→ Task
Up to and including the final line, retype each line of the records below, starting with the one that contains "The width and height of the screenshot is (1159, 953).".

================

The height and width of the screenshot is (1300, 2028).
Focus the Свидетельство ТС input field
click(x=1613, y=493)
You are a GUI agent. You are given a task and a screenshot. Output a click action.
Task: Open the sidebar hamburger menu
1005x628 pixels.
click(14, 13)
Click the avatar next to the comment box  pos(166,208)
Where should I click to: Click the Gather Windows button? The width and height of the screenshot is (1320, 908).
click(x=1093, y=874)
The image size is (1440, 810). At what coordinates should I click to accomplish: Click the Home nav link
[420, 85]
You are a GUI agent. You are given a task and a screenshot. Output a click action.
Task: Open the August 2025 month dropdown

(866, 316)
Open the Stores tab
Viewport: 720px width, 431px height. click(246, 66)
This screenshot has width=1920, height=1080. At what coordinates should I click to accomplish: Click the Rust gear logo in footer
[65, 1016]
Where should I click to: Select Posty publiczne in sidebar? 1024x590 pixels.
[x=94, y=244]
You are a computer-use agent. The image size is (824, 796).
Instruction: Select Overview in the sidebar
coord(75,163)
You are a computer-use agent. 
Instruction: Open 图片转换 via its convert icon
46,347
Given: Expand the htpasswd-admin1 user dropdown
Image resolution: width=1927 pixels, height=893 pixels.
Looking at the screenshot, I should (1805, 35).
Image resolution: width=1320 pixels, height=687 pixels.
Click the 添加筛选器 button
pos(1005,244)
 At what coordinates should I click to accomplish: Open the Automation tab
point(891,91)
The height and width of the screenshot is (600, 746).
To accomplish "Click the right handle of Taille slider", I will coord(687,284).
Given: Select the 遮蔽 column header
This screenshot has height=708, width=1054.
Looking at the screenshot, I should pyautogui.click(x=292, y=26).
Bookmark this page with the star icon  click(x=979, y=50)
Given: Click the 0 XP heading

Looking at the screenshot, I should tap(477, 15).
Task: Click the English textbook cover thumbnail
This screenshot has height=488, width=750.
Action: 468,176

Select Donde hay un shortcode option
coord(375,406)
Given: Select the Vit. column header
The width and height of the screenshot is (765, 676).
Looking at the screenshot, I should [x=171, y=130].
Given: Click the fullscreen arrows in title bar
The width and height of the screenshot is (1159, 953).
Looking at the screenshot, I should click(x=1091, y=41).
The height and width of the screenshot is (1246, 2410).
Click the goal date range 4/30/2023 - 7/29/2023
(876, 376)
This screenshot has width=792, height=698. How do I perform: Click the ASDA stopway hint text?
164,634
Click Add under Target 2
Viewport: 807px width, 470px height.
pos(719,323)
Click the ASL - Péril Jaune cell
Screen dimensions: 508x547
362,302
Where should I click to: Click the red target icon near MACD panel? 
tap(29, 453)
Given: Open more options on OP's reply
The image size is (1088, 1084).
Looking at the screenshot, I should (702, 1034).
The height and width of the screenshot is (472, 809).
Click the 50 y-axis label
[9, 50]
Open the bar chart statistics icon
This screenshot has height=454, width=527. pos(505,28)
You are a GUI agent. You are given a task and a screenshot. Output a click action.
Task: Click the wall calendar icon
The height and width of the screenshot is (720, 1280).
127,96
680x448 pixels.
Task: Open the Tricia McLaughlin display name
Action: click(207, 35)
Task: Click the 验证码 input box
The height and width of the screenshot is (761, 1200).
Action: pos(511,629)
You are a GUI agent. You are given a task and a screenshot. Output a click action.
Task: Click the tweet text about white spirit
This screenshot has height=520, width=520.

================

→ Result of the exercise
The width and height of the screenshot is (1159, 953).
Looking at the screenshot, I should click(x=1091, y=41).
The height and width of the screenshot is (1246, 2410).
Click the goal date range 4/30/2023 - 7/29/2023
(876, 376)
This screenshot has width=792, height=698. How do I perform: Click the ASDA stopway hint text?
164,634
Click Add under Target 2
Viewport: 807px width, 470px height.
pos(719,323)
Click the ASL - Péril Jaune cell
Screen dimensions: 508x547
362,302
Where should I click to: Click the red target icon near MACD panel? 
tap(29, 453)
Given: Open more options on OP's reply
The image size is (1088, 1084).
Looking at the screenshot, I should (702, 1034).
The height and width of the screenshot is (472, 809).
Click the 50 y-axis label
[9, 50]
Open the bar chart statistics icon
This screenshot has height=454, width=527. pos(505,28)
You are a GUI agent. You are given a task and a screenshot. Output a click action.
Task: Click the wall calendar icon
The height and width of the screenshot is (720, 1280).
127,96
680x448 pixels.
Task: Open the Tricia McLaughlin display name
Action: click(207, 35)
Task: Click the 验证码 input box
The height and width of the screenshot is (761, 1200).
Action: pos(511,629)
You are a GUI agent. You are given a task and a screenshot. Output a click action.
Task: Click the tweet text about white spirit
This screenshot has height=520, width=520.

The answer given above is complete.